Entscheidend wird sein, wie das Buch, also in einer haptischen Form zum Lesen, wieder zu den Buchlesern/- innen finden wird, denn diese sind ja gerade auf E-Books und der Digitalisierung in den Medien eingestellt.
Wichtig ist dazu eine weitere Präsenz der kleineren Buchhandlungen, die hoffentlich nach der Krise ein Konjunkturprogramm auch erfahren werden.
Der Börsenverein und die Landesverbände sollten dann diese Buchhandlungen vor allem mehr unterstützen.
"Lesen ohne Honorar" ist auch in Zeiten von Corona und des Medienwandels fast nicht machbar.
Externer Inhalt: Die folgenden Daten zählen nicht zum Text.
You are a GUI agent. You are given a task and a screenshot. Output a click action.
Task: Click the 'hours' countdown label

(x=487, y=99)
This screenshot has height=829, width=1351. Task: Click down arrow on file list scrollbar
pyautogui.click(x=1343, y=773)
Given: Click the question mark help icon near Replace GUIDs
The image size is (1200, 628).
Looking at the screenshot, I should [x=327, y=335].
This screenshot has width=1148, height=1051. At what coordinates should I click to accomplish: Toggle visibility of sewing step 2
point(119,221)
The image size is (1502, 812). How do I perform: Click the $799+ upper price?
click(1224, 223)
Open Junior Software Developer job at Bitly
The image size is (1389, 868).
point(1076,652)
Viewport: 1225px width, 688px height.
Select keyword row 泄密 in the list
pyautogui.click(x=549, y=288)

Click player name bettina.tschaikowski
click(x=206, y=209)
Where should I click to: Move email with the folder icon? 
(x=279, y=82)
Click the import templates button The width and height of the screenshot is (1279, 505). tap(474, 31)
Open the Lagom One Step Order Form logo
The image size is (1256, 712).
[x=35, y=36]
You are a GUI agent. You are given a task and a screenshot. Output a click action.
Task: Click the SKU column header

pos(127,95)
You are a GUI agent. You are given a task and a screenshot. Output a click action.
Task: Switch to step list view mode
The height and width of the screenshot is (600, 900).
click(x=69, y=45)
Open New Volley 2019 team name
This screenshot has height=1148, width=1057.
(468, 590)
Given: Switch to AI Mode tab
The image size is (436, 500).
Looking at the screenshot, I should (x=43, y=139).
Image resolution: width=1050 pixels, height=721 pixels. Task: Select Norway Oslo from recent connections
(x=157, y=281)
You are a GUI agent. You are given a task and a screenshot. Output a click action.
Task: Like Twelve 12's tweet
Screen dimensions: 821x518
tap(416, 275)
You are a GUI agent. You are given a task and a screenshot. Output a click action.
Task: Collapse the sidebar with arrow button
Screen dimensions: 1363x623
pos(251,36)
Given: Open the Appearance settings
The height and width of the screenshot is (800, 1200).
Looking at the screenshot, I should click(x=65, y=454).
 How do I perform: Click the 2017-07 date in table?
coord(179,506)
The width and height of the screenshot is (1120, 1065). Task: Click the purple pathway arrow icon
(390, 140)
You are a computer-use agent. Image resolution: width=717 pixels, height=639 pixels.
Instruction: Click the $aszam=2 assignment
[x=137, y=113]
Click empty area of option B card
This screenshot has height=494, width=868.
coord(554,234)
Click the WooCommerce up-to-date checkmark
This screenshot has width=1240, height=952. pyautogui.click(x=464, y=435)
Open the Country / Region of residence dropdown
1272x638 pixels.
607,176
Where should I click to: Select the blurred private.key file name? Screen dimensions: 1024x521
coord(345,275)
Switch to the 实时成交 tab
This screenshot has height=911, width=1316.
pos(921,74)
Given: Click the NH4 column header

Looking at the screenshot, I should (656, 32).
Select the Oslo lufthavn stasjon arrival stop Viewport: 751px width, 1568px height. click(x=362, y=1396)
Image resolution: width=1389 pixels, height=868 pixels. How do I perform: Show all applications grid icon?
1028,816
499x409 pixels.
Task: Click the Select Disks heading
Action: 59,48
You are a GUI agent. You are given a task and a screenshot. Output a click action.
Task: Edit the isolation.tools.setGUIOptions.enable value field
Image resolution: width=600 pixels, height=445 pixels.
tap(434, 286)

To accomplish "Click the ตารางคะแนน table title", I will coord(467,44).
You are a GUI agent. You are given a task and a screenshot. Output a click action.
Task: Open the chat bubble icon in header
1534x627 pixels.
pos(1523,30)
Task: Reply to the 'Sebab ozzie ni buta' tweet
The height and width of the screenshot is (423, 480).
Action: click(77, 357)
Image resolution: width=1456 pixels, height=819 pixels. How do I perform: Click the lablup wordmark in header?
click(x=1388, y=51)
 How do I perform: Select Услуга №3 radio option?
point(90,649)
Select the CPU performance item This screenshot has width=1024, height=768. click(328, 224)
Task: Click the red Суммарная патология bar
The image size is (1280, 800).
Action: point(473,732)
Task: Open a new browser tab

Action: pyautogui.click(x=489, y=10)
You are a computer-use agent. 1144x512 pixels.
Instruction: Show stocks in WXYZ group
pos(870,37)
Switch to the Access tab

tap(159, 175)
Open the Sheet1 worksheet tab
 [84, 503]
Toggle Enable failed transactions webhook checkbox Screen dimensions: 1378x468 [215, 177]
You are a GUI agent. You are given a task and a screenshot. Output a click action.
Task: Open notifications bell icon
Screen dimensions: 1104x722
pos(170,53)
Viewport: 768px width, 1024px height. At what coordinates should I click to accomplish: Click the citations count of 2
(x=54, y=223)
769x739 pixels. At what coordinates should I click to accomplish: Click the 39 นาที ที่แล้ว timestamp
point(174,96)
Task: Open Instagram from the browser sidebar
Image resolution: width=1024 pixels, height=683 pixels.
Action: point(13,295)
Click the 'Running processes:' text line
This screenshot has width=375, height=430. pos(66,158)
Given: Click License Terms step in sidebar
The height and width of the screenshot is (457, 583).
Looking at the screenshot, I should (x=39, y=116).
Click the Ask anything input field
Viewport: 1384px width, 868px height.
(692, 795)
Es bleibt deshalb zu hoffen, dass auch dazu Verlage mit den Autoren/- innen nach der Coronakrise neue Wege finden.
Auch Kulturelles verfügbar zu machen, ist Wertschöpfung. Nur zusammen ist es eine Wertschöpfungskette, deren Bedeutung nun sichtbar wird. Nichts ist einfach da, sondern muss bezahlt werden, wenn es für notwendig erachtet wird, individuell und kollektiv - zumindest Kulturelles.
Die Form der Verfügbarkeit unterliegt dem Wandel; auch das wird in der Krise deutlich - teilweise sehr schmerzlich.